The most crucial quality for the next CDC director will be public health training—especially when it comes to understanding data and communicating with the public—says Lance Price, a microbiologist and director of the Antibiotic Resistance Action Center at The George Washington University. “I really worry about leadership who will dismiss science when it is politically expedient. The person doesn’t necessarily have to be a clinical physician but I think public health training and training in epidemiology, statistics and risk communication are all really important qualities,” he says. “Scientists speak in our code all the time and that doesn’t work for the general public. You have to have a good grounding in science and public health so you can understand what your key team members are communicating to you, and then you have to translate that to the general public.”

The person in this position will also need strong skills in international diplomacy, Price cautions. “No [country] wants to report that they have super-resistant infections…because they are worried about people not wanting to travel to their countries,” he says. “I’m concerned that if [that person] is not diplomatic about this, we could lose control very quickly. We need trust-building.” The recent death of a Nevada woman who visited India and contracted a superbug infection—which resisted all available antibiotic drugs in the U.S.—only underscores that risk, he says.

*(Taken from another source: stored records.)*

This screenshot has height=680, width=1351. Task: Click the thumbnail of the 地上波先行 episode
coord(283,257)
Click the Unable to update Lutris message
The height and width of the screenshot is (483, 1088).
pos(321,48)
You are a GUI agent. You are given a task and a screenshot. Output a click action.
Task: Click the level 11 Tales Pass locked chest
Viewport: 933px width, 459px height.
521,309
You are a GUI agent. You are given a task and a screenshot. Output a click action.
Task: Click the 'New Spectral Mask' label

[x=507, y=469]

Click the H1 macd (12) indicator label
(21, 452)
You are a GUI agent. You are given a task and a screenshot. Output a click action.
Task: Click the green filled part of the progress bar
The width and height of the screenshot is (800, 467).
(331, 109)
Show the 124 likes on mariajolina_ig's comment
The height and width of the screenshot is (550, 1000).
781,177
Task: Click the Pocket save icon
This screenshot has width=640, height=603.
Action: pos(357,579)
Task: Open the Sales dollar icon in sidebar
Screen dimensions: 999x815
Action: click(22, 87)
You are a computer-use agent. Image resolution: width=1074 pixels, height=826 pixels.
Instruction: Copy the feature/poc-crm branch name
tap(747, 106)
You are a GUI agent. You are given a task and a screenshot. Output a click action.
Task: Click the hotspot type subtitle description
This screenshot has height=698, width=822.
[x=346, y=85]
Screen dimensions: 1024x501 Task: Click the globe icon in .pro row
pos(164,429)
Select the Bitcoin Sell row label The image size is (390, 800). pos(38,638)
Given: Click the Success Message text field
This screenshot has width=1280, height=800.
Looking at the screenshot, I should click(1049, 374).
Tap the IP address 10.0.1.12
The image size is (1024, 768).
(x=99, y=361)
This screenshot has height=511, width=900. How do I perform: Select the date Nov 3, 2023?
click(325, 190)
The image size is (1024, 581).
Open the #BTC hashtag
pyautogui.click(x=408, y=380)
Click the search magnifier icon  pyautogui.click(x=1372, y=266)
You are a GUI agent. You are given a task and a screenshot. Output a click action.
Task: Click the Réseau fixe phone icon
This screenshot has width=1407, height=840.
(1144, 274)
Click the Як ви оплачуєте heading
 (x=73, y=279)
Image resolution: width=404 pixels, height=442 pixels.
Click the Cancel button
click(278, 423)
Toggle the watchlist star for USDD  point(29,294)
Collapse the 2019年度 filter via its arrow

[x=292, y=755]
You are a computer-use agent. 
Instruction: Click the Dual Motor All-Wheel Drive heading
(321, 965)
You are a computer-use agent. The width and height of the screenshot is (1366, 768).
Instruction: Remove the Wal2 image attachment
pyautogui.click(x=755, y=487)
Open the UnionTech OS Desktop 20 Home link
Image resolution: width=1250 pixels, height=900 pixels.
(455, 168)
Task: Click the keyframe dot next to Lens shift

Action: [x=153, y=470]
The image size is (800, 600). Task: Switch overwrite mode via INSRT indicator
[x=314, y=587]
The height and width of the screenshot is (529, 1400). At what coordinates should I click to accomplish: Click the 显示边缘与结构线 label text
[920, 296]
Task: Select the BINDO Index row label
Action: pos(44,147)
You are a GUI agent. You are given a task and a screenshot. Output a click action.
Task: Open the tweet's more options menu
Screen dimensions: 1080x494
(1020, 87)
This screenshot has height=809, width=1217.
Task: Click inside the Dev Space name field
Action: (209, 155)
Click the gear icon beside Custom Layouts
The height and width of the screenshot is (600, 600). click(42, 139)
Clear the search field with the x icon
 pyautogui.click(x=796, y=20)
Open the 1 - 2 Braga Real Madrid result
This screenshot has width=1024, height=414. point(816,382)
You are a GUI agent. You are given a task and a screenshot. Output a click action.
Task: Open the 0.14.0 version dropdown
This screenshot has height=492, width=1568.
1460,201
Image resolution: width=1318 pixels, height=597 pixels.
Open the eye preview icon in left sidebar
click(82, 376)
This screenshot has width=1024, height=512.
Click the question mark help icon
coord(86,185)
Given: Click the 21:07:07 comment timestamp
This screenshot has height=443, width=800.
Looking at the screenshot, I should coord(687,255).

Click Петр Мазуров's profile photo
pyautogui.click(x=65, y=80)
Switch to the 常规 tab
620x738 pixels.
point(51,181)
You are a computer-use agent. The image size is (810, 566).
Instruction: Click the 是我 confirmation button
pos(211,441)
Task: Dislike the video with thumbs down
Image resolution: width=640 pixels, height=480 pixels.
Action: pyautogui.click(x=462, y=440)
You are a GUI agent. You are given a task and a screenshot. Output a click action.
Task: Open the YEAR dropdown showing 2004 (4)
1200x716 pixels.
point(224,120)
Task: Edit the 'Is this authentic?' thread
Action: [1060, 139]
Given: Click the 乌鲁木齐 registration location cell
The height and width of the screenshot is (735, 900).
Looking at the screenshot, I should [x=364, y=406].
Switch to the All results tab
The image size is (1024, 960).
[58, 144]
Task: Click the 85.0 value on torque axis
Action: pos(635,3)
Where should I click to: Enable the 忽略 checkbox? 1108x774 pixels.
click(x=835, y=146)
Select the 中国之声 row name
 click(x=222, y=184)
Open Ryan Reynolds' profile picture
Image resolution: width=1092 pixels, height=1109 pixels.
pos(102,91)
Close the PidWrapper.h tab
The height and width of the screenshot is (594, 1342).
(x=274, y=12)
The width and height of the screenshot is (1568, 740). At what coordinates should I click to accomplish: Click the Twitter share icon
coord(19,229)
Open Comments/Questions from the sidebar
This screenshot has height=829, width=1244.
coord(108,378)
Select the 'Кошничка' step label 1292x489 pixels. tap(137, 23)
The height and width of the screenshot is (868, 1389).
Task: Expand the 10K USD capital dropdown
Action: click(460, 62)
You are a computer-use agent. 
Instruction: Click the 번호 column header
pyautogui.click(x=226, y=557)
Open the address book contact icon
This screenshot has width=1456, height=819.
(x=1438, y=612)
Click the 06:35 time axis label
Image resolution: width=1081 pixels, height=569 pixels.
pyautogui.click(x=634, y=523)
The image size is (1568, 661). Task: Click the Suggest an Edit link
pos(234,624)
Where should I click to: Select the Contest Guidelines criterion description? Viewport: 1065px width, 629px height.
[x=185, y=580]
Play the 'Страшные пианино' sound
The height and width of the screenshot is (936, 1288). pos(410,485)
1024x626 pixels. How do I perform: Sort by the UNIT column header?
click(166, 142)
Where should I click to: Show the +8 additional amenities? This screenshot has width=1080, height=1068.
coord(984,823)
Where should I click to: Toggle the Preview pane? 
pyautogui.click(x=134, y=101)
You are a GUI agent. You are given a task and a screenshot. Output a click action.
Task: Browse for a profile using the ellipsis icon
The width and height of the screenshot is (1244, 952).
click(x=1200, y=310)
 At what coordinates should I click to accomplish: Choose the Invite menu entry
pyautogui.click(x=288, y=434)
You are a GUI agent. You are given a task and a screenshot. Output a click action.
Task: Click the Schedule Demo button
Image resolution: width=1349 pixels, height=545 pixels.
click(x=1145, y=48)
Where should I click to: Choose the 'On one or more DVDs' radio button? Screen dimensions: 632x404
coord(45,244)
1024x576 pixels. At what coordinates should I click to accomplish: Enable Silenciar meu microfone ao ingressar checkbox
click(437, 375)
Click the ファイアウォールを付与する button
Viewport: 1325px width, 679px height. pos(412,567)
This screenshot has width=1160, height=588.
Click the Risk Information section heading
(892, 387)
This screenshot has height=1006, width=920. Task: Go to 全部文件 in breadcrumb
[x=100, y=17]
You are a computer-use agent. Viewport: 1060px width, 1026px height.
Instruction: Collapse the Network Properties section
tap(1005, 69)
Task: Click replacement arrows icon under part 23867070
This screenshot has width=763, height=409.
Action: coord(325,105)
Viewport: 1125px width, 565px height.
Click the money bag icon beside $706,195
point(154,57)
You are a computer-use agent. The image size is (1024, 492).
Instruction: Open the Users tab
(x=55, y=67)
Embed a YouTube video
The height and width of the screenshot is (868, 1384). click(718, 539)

The new CDC head will have to be able to navigate bureaucracy and politics, says Mark Keim, a former official who in his 16 years at the CDC helped the agency grapple with science amid emergencies including the anthrax scares that followed the terror attacks of September 11, 2001. “The political mind-set of this administration may be a bit more inclined to limit the number of resources to CDC unless it’s an emergency, so these ideas of getting out ahead of these problems into delicate or sensitive social issues—like the association between poverty and disaster death—those won’t be well addressed during the next administration to prevent disaster deaths,” he says.

Any CDC director, as the face of public health, will also have to be a capable advocate for global health–funding investments. Staving off disasters around the world is the only way to protect the U.S., says Amy Pope, deputy homeland security adviser to Pres. Barack Obama. “Pandemics don’t know borders. This is not something we can solve by shoring up our borders,” she said at a public event earlier this month at Georgetown University Medical Center. “The best way to protect our homeland is to make investments around the world,” because we only know about threats if our partners around the world have the capacity to detect, respond to and control threats, she said, adding that when it comes to pandemics, plans and prior infrastructure must be in place because “we don’t have a lot of time for bureaucracy.”

Frieden, who is the second-longest serving CDC director in the agency’s history, says his years at the helm were marked with successes that include affirming the link between Zika virus and microcephaly, helping beat back Ebola and supporting programs that promoted a drop in U.S. teen pregnancy numbers. “By reducing teen pregnancy, we have been able to reduce poverty,” he says.

Frieden has not yet decided what he will do next. “I have always made my career decisions by asking one simple question: ‘How can I save the most lives?” he says. “And that’s the question I’ll ask going forward.”